(442b) Process Intensification in Reactive Distillation: Design of a Diabatic Microwave Heated Column for the Synthesis of n-Propyl Propionate

Authors: 
Altman, E., TU Delft
Stefanidis, G. D., TU Delft
Stankiewicz, A., TU Delft
Van Gerven, T., Katholieke Universiteit Leuven


Process intensification (PI) is a good example of how innovation is driving development in chemical engineering. Completely new approaches are being reported every year to perform conventional chemical processes with improved efficiency. Although the application of electromagnetic radiation as an alternative energy form in chemical syntheses has been studied extensively and the literature regarding intensification effects is remarkably rich, no successful commercial implementations in chemical plants have been reported. In addition to reactions, distillation processes benefit from microwave radiation (MW) with improved molecular separations. We have reported that when the vapor-liquid interface is exposed to microwaves, the system can be disturbed from conventional equilibrium conditions and a positive deviation in phase composition can be achieved, as the vapor phase becomes richer in the component with the lower boiling temperature; the extent of separation improvement depends on the boiling points and the dielectric properties of the mixture components. Since the two processes (reaction and distillation) separately can be enhanced by microwave radiation, the synergy gained by the integration of both operations in terms of chemical equilibrium shift and heat exchange can be additionally improved.

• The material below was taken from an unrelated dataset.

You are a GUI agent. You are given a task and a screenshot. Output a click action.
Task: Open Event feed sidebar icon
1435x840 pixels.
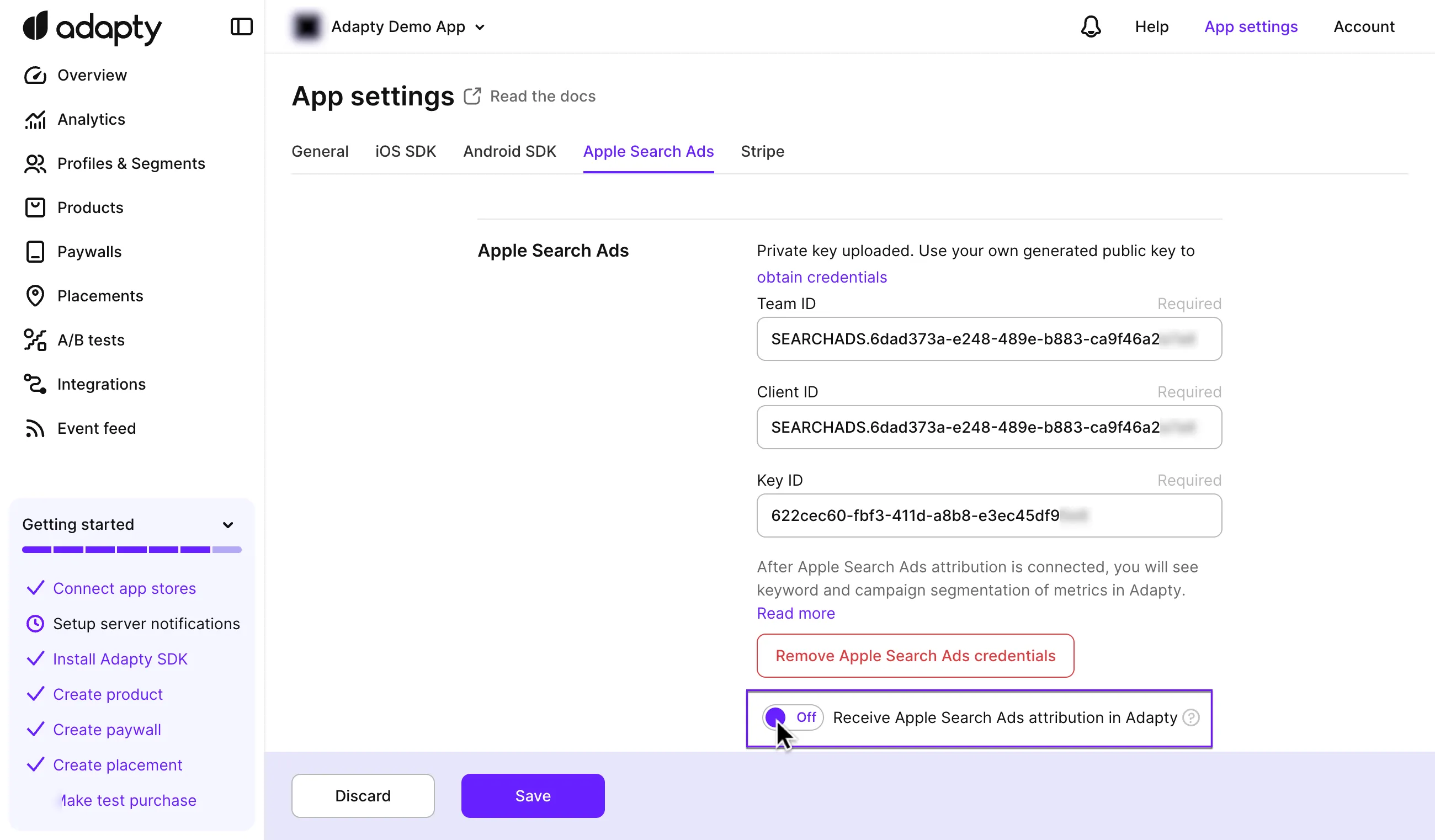pos(35,428)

In this investigation, we take a step further with the design and construction of a laboratory-scale diabatic RD unit using MW energy (f = 2.45 GHz). As a test system the heterogeneously catalyzed reaction of n-propyl propionate (ProPro) from 1-propanol (ProOH) and propionic acid (ProAc) is used. The MW heated column comprises a modified version of an Armfield UOP3 distillation column (DN-50) coupled with a specially designed mono-mode MW cavity from Sairem. The research is divided in two parts. First, experimental results of three out of the six constituent binary systems (ProOH/ProPro, ProPro/ProAc, ProOH/ProAc) are compared to the conventional heated process in the diabatic column using glass sieve plates and structured packing transparent to MW. In the second part of the research screening for a suitable catalyst including a BEA zelite, an acidic MOF and metal oxides is performed. The selected catalyst is coated upon the structured packing and tried in reactive distillation experiments.